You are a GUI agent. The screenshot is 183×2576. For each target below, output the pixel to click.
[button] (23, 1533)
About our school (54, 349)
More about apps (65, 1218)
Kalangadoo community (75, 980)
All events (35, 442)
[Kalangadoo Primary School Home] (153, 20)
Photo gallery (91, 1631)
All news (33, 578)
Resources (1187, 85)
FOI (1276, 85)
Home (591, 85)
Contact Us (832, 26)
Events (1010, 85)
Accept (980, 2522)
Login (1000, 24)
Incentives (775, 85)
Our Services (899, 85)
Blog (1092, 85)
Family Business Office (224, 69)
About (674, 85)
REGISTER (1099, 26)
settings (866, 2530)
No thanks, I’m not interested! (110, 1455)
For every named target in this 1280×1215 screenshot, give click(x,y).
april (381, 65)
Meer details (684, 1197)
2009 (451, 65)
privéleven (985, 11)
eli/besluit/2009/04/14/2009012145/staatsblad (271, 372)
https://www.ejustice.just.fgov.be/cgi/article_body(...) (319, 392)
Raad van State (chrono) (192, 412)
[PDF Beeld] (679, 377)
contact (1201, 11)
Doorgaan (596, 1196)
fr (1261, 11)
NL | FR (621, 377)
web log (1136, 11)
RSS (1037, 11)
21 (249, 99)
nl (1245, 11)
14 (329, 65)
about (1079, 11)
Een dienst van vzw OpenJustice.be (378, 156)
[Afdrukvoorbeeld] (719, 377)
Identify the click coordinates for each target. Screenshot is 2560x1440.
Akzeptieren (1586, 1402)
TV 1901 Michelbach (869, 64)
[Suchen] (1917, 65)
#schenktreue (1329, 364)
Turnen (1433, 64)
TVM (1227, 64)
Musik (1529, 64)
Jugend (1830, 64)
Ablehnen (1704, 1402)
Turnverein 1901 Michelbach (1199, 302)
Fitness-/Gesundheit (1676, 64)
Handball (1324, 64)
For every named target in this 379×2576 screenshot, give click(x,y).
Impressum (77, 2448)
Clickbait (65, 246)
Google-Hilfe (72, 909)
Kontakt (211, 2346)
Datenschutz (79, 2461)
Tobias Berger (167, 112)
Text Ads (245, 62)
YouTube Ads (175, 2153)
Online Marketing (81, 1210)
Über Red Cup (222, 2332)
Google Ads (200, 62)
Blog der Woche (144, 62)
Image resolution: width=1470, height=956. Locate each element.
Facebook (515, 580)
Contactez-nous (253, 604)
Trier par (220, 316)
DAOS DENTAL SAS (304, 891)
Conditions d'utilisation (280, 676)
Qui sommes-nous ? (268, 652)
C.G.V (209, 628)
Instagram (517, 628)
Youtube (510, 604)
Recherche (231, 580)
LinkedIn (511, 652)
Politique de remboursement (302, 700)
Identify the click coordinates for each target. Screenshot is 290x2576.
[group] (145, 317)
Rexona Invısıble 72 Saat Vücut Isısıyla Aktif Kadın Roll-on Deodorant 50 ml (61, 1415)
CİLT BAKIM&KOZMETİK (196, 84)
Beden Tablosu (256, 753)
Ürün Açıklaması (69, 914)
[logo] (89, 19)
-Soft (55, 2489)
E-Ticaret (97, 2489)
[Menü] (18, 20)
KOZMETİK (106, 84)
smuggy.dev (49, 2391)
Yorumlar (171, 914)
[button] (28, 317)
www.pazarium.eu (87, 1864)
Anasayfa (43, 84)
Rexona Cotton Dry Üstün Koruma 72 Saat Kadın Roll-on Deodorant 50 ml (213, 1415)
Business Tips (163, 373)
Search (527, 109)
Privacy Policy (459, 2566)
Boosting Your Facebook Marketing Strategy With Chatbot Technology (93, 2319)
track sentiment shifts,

++++++

__PROBLEM REQUIREMENTS__.
Nothing in the entries may change. Retype them all.

__WRITTEN RESPONSE__.
You are a GUI agent. The screenshot is 183×2576. For each target below, output the pixel to click.
[button] (23, 1533)
About our school (54, 349)
More about apps (65, 1218)
Kalangadoo community (75, 980)
All events (35, 442)
[Kalangadoo Primary School Home] (153, 20)
Photo gallery (91, 1631)
All news (33, 578)
Resources (1187, 85)
FOI (1276, 85)
Home (591, 85)
Contact Us (832, 26)
Events (1010, 85)
Accept (980, 2522)
Login (1000, 24)
Incentives (775, 85)
Our Services (899, 85)
Blog (1092, 85)
Family Business Office (224, 69)
About (674, 85)
REGISTER (1099, 26)
settings (866, 2530)
No thanks, I’m not interested! (110, 1455)
For every named target in this 1280×1215 screenshot, give click(x,y).
april (381, 65)
Meer details (684, 1197)
2009 (451, 65)
privéleven (985, 11)
eli/besluit/2009/04/14/2009012145/staatsblad (271, 372)
https://www.ejustice.just.fgov.be/cgi/article_body(...) (319, 392)
Raad van State (chrono) (192, 412)
[PDF Beeld] (679, 377)
contact (1201, 11)
Doorgaan (596, 1196)
fr (1261, 11)
NL | FR (621, 377)
web log (1136, 11)
RSS (1037, 11)
21 (249, 99)
nl (1245, 11)
14 (329, 65)
about (1079, 11)
Een dienst van vzw OpenJustice.be (378, 156)
[Afdrukvoorbeeld] (719, 377)
Identify the click coordinates for each target. Screenshot is 2560x1440.
Akzeptieren (1586, 1402)
TV 1901 Michelbach (869, 64)
[Suchen] (1917, 65)
#schenktreue (1329, 364)
Turnen (1433, 64)
TVM (1227, 64)
Musik (1529, 64)
Jugend (1830, 64)
Ablehnen (1704, 1402)
Turnverein 1901 Michelbach (1199, 302)
Fitness-/Gesundheit (1676, 64)
Handball (1324, 64)
For every named target in this 379×2576 screenshot, give click(x,y).
Impressum (77, 2448)
Clickbait (65, 246)
Google-Hilfe (72, 909)
Kontakt (211, 2346)
Datenschutz (79, 2461)
Tobias Berger (167, 112)
Text Ads (245, 62)
YouTube Ads (175, 2153)
Online Marketing (81, 1210)
Über Red Cup (222, 2332)
Google Ads (200, 62)
Blog der Woche (144, 62)
Image resolution: width=1470, height=956. Locate each element.
Facebook (515, 580)
Contactez-nous (253, 604)
Trier par (220, 316)
DAOS DENTAL SAS (304, 891)
Conditions d'utilisation (280, 676)
Qui sommes-nous ? (268, 652)
C.G.V (209, 628)
Instagram (517, 628)
Youtube (510, 604)
Recherche (231, 580)
LinkedIn (511, 652)
Politique de remboursement (302, 700)
Identify the click coordinates for each target. Screenshot is 290x2576.
[group] (145, 317)
Rexona Invısıble 72 Saat Vücut Isısıyla Aktif Kadın Roll-on Deodorant 50 ml (61, 1415)
CİLT BAKIM&KOZMETİK (196, 84)
Beden Tablosu (256, 753)
Ürün Açıklaması (69, 914)
[logo] (89, 19)
-Soft (55, 2489)
E-Ticaret (97, 2489)
[Menü] (18, 20)
KOZMETİK (106, 84)
smuggy.dev (49, 2391)
Yorumlar (171, 914)
[button] (28, 317)
www.pazarium.eu (87, 1864)
Anasayfa (43, 84)
Rexona Cotton Dry Üstün Koruma 72 Saat Kadın Roll-on Deodorant 50 ml (213, 1415)
Business Tips (163, 373)
Search (527, 109)
Privacy Policy (459, 2566)
Boosting Your Facebook Marketing Strategy With Chatbot Technology (93, 2319)
track sentiment shifts,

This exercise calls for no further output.